---- DOCUMENT SEGMENT

I have a bone to pick with Freeman Dyson, professor emeritus at the Institute for Advanced Study in Princeton and generally acknowledged scientific genius. I bet he’s really nervous.
On a recent trip to Aspen, I picked up The Best American Science and Nature Writing 2010, edited by Dyson, and the latest installment in a wonderful series that began in 2000. In the introduction, Dyson laments that most current science writing appears as brief news items rather than “thoughtful essays” like the ones John McPhee wrote for The New Yorker. Apparently magazine editors don’t feel that science as science has much reader appeal. Nature writing is much more common; Dyson notes that the book contains twice as many essays about nature as about science. “Nature is now fashionable among readers and publishers of magazines,” he grumbles. “Science is unfashionable.”
Somewhat later he claims that the essays about nature are “written for nature lovers, not science lovers,” because “the quality of the writing is as important as the subject matter.” The environmental movement is the product not of science, but is rather the “leading secular religion of our age,” a replacement for Marxism. “Environmentalism doesn’t have much to do with science,” he says, although he proudly shares the ethics of the environmental movement. He is hopeful about the future of the Earth because two such committed communities are “working to preserve living space for our fellow creatures….”
While his analysis is in some ways perfectly reasonable, I object to the idea that there is an unbreachable demarcation between science and other disciplines rather than a permeable boundary that encourages heavy traffic and frequent discussion about just exactly where that boundary is, particularly between the sciences and the arts. (I include religion in the realm of art for purposes of this essay.)

--------
---- SOURCE INFORMATION

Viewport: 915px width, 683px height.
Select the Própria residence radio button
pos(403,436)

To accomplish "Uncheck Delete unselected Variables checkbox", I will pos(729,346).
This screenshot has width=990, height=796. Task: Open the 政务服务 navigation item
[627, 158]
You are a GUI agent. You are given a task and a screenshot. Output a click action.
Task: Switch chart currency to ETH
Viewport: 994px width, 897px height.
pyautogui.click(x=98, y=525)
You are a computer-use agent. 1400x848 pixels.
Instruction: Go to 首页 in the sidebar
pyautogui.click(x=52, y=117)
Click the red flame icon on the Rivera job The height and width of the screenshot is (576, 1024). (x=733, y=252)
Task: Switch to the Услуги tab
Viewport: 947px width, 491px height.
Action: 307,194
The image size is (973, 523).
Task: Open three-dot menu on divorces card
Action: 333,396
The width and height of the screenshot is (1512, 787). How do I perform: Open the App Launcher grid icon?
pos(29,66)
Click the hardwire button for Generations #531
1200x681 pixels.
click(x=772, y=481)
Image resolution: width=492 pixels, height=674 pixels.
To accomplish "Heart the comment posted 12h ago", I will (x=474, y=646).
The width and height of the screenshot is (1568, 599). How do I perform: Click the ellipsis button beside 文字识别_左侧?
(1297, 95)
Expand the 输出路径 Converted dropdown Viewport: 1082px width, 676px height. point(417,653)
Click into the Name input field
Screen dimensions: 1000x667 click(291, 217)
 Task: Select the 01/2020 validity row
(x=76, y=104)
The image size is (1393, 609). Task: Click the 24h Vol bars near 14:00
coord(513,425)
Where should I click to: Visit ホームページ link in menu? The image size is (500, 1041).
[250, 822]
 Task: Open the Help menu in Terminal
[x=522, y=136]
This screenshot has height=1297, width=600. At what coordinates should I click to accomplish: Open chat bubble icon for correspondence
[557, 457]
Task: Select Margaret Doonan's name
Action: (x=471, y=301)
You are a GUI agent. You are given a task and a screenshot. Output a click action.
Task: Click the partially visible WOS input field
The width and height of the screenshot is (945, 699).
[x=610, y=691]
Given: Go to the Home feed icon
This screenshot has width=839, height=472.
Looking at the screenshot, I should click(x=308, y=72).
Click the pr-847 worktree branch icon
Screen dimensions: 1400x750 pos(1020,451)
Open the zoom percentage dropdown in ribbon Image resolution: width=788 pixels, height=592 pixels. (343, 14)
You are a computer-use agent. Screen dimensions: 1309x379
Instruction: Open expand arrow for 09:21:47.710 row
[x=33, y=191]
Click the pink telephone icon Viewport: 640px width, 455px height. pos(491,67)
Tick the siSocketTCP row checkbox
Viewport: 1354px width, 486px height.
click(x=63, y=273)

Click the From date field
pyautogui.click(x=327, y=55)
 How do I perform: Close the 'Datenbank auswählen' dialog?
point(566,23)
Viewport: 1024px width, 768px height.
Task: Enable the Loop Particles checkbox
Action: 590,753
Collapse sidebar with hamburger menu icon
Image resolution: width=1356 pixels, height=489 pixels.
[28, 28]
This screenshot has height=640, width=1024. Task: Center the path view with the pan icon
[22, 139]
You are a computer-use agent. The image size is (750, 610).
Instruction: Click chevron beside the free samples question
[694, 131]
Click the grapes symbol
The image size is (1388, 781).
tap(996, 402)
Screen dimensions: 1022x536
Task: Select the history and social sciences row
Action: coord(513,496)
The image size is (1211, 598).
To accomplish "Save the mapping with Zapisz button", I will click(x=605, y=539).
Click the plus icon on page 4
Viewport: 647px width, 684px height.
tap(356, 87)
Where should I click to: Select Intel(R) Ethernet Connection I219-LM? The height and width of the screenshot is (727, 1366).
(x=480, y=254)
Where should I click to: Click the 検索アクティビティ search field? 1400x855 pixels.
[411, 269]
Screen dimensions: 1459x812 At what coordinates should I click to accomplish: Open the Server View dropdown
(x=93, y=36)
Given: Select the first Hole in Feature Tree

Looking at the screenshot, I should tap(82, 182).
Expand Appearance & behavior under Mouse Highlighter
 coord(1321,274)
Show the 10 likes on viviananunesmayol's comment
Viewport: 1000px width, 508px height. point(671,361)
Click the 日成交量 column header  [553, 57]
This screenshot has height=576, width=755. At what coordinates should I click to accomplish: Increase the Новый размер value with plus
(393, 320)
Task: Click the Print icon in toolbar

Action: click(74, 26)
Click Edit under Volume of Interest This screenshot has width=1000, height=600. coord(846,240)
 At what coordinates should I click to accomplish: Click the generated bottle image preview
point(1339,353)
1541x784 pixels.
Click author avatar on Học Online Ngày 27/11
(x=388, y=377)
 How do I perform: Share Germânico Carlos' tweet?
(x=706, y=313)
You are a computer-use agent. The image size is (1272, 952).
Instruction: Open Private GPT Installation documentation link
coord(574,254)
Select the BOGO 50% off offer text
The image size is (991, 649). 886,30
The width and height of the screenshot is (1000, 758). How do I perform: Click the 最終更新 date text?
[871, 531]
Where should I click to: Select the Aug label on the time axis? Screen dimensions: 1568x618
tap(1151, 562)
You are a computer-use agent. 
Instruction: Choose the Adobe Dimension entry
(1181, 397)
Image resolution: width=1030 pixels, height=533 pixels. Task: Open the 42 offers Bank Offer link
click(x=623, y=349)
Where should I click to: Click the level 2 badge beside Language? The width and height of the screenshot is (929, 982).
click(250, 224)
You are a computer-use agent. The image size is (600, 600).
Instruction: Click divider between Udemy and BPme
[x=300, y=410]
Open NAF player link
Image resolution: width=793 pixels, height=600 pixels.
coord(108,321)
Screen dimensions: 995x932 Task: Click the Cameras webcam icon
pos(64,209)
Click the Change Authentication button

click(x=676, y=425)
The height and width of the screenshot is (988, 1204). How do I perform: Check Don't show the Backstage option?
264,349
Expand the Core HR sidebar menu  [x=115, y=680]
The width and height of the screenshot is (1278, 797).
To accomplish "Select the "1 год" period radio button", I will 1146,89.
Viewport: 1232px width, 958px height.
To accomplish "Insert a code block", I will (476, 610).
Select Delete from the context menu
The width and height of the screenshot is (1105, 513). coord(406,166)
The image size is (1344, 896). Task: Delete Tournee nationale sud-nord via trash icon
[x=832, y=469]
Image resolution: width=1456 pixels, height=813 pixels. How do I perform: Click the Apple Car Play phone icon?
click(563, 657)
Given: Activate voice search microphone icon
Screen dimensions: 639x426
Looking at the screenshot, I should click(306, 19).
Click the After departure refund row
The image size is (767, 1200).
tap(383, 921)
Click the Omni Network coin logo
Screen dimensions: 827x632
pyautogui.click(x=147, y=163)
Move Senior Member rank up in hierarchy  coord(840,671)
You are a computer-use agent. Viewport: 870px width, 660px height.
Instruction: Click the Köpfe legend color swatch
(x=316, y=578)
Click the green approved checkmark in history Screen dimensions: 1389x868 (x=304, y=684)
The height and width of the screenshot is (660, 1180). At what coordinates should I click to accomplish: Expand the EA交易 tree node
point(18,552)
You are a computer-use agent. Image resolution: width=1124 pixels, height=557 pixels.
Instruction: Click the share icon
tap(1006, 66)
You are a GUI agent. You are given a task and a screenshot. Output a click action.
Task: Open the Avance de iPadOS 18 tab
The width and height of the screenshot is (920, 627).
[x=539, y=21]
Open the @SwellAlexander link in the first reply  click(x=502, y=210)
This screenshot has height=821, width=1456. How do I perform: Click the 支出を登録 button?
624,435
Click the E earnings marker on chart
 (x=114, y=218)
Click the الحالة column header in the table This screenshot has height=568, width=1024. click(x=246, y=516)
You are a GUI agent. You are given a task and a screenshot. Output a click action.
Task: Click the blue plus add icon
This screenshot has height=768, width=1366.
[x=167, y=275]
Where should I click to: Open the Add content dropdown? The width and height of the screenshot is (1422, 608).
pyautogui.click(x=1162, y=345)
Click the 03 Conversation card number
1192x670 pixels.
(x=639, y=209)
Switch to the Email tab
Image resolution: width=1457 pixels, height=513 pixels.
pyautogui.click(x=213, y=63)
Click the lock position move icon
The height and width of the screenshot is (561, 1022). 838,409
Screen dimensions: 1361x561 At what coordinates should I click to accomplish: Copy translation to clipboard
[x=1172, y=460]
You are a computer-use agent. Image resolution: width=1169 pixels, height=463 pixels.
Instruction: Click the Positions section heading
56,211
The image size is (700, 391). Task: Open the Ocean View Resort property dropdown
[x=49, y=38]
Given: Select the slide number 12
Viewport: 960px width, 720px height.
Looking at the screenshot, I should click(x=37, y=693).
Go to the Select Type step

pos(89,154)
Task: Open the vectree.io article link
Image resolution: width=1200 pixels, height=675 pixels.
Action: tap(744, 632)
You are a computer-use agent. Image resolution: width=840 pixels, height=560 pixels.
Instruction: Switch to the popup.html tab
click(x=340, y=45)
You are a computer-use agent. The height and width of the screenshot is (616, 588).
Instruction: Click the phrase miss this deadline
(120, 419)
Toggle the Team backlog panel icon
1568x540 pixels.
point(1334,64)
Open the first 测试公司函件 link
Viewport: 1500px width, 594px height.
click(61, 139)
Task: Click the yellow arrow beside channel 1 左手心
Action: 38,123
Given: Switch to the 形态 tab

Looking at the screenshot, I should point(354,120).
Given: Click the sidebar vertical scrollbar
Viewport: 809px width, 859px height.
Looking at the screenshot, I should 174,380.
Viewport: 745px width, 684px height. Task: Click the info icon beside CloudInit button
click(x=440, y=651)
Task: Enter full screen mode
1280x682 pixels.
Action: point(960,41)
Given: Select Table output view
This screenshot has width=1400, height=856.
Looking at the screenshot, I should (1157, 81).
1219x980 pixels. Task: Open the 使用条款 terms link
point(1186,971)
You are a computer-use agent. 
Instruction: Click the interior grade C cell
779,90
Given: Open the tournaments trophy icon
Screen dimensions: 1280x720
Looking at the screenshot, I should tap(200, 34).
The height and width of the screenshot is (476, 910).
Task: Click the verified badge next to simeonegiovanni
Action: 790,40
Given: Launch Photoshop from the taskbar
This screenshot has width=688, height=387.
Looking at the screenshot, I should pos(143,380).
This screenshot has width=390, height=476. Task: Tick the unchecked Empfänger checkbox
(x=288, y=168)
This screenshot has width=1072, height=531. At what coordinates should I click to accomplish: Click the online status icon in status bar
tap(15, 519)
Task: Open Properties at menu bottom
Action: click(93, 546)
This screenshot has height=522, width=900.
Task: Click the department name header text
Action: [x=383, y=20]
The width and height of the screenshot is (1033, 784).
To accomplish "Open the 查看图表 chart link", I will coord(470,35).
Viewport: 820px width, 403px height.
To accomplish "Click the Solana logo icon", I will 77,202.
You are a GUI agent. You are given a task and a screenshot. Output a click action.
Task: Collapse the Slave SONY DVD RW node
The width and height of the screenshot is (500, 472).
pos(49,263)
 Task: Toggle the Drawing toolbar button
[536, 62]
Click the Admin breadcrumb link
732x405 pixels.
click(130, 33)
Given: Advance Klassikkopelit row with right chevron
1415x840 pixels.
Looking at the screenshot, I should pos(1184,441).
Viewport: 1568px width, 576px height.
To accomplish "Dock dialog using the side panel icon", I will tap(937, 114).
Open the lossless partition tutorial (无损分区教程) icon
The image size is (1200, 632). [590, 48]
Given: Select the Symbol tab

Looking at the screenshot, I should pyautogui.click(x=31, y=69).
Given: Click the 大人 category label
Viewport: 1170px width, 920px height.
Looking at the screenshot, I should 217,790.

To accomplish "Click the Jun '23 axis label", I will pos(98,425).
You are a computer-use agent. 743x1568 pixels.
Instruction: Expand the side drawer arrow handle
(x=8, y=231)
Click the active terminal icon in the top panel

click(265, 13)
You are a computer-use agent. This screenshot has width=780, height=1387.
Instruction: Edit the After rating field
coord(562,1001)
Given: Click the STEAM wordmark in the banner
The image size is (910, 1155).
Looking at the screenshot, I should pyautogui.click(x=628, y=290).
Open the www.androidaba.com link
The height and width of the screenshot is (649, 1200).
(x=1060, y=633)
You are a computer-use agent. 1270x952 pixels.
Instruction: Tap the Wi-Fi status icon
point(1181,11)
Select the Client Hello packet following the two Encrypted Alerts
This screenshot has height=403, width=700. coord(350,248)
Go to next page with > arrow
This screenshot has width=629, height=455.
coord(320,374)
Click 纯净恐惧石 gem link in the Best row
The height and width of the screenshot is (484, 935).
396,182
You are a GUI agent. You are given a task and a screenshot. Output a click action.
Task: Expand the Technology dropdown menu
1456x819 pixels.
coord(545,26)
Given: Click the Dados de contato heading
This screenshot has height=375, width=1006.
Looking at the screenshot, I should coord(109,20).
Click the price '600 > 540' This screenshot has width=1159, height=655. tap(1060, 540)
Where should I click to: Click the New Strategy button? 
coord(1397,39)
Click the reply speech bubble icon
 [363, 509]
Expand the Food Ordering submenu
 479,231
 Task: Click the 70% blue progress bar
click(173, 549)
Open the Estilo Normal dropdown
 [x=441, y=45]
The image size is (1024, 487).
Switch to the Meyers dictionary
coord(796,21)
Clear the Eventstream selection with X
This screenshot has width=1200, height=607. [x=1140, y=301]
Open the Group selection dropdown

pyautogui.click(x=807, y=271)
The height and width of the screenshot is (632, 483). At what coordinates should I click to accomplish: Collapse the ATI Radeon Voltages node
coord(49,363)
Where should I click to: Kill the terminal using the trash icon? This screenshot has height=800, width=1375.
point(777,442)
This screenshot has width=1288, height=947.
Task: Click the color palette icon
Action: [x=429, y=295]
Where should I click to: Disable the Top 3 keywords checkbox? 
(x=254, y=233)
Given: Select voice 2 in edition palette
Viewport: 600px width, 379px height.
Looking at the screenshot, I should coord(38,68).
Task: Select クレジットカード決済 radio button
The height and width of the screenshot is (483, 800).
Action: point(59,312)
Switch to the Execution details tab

--------

TASK INSTRUCTIONS :: Pick up the essay on Freeman Dyson and the divide between science and nature writing after its last sentence and keep it going. You won't need the entries for this.

TASK ANSWER ::
Subsequent events since I read Dyson’s introduction have encouraged me to continue this line of thought. Maggie Fox, CEO of the Climate Protection Action Fund, was the featured speaker at the recent Jessica Catto Leadership Dialogues, a program of the Aspen Center for Environmental Studies. She opened her talk by suggesting that the bar code would be the symbol for this era; technology, media, and advertising have converged in such a way that we are encouraged in all arenas to chose what we already know and prefer and to live in a bubble that reflects our predispositions. She urged us to step out of our silos both inside and outside the environmental community and to refuse to identify too exclusively with what we already know.
The day after this talk I read an article in The Atlantic Monthly entitled “The Triumph of New-Age Medicine,” by David H. Freedman, that investigates the rise—and apparent efficacy—of alternative, or integrative, or holistic medical practices in America. Mainstream medicine has a mixed reaction to this turn of events. Freedman quotes one doctor willing to consider integrative medicine’s benefits as saying, “Doctors tend to end up trained in silos of specialization.” Those who object to alternative medicine as hokum can be virulently negative about it, despite the opening in recent years of forty-two integrative medical research centers, all of them at major medical institutions like Harvard, Yale, Duke, and the Mayo Clinic. Says one critic, “It’s cleverly marketed, dangerous quackery…. There’s only one type of medicine, and that’s medicine whose treatments have been proven to work. When something works, it’s not all that hard to prove it. These people have been trying to prove their alternative treatments work for years, and they can’t do it.”
From there, Freedman takes a look at what constitutes “proof” in mainstream medicine. He interviews a Harvard researcher who claims that many mainstream medical treatments are little better than placebos. Says Freedman, “The vast majority of drugs don’t work in as many as 70 percent of patients, according to a study within the pharmaceutical industry. One recent study concluded that 85 percent of new prescription drugs hitting the market are of little or no benefit to patients.” But patients keep buying them, because, according to the researcher, “knowing that you’re getting a treatment is a critical part of the ritual of seeing any kind of practitioner.”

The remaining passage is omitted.